Mille secrets mille dangers

Yeux bleus, je vous vois.
Shafik Elias a relevé la tête, sur le point de conclure. Il parcourt la salle du regard, glissant sur les visages connus, les visages inconnus. Silence complet, ardent, presque religieux. L’écoute est à son acmé. Shafik se penche une dernière fois vers le micro. Il tient le lutrin du bout des doigts, prend une grande respiration, puis dit :
— Je m’en voudrais de vous quitter sans citer cette phrase que mon père me répétait chaque soir avant que je ne m’endorme : Al dounia fania wa al zaman kabass. Oui, mes amis, profitons de cette belle soirée, car cette vie où nous sommes plongés est un piège, un piège qui sommeille dans la prison du temps.
Shafik recule d’un pas. On sent la qualité du silence changer. Les gens hésitent. Shafik sourit avec douceur. Les applaudissements éclatent, emplissant toute la salle, des tables d’honneur jusqu’au fond de la mezzanine. La fin de son discours a libéré une curieuse énergie parmi la centaine de convives distribués sur les deux étages de La Toundra.

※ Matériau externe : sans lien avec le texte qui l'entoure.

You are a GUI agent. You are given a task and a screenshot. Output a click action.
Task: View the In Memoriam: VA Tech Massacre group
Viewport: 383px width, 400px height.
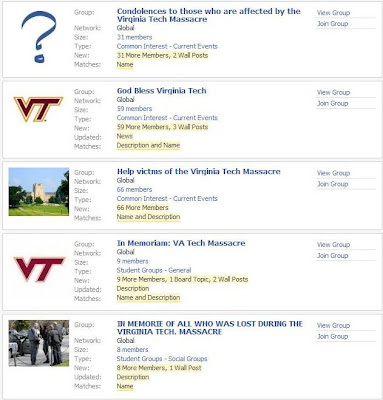(333, 245)
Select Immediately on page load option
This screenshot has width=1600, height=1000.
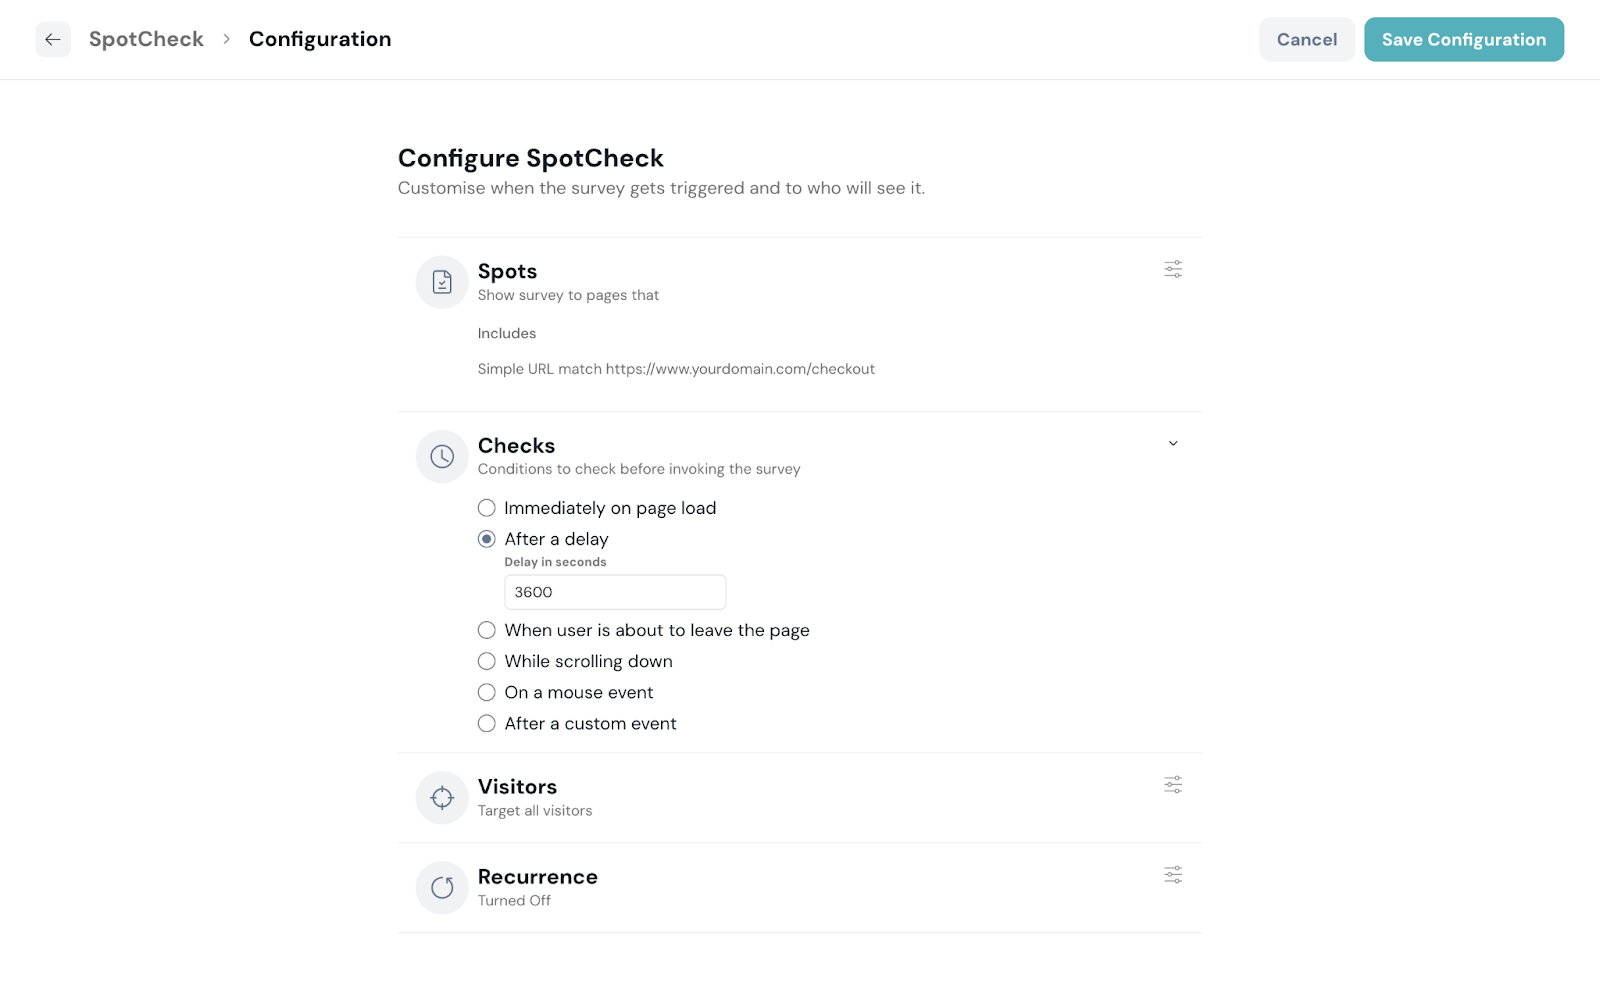(x=487, y=508)
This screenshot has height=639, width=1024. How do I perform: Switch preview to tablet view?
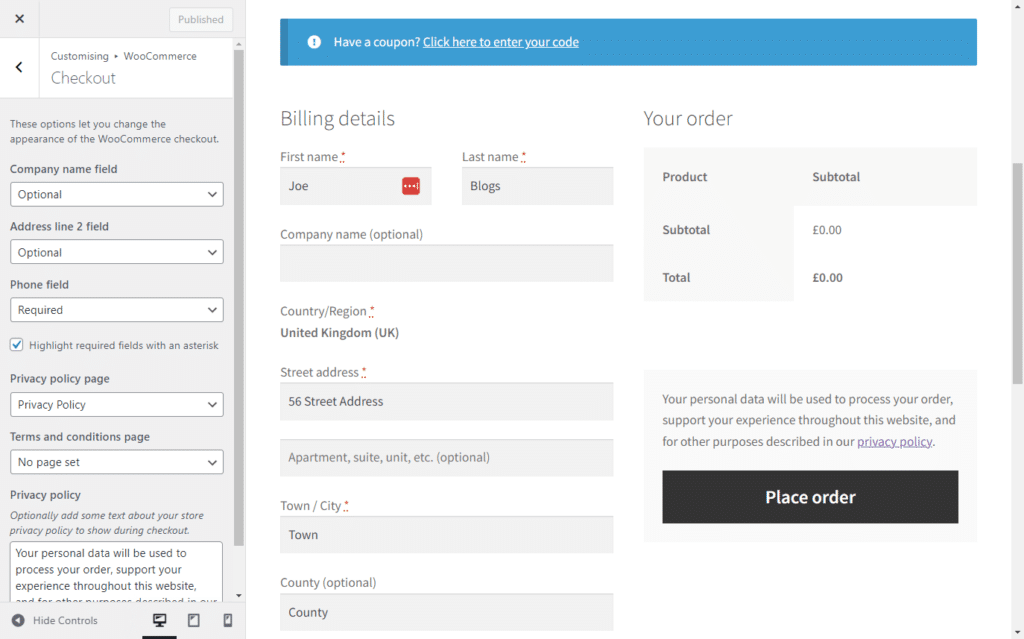coord(192,620)
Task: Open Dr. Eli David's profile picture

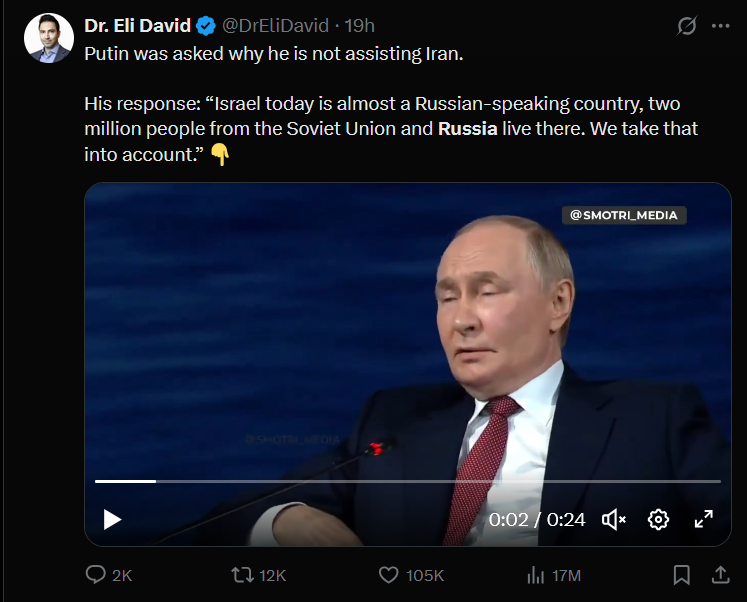Action: click(x=49, y=38)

Les yeux brillants d’émotion, Shafik reçoit l’électricité particulière que produisent les applaudissements. Cette électricité, il la reçoit et la savoure quittant l’estrade, derrière laquelle on aperçoit le fleuve, les gratte-ciel du centre-ville, la silhouette de la montagne, même la croix érigée dessus.
Un serveur passe entre les premières tables et l’estrade et vérifie si tout va bien; on a longuement attendu l’entrée. Pour l’essentiel, tout va bien, l’entrée plaît. Le bœuf est une valeur sûre. À une table de la deuxième rangée, une femme vêtue d’une robe de satin rouge se tourne vers son voisin de gauche. Elle s’appelle Ruby Brouillard.
— L’accent de ton oncle, dit-elle, c’est un accent libanais ou égyptien?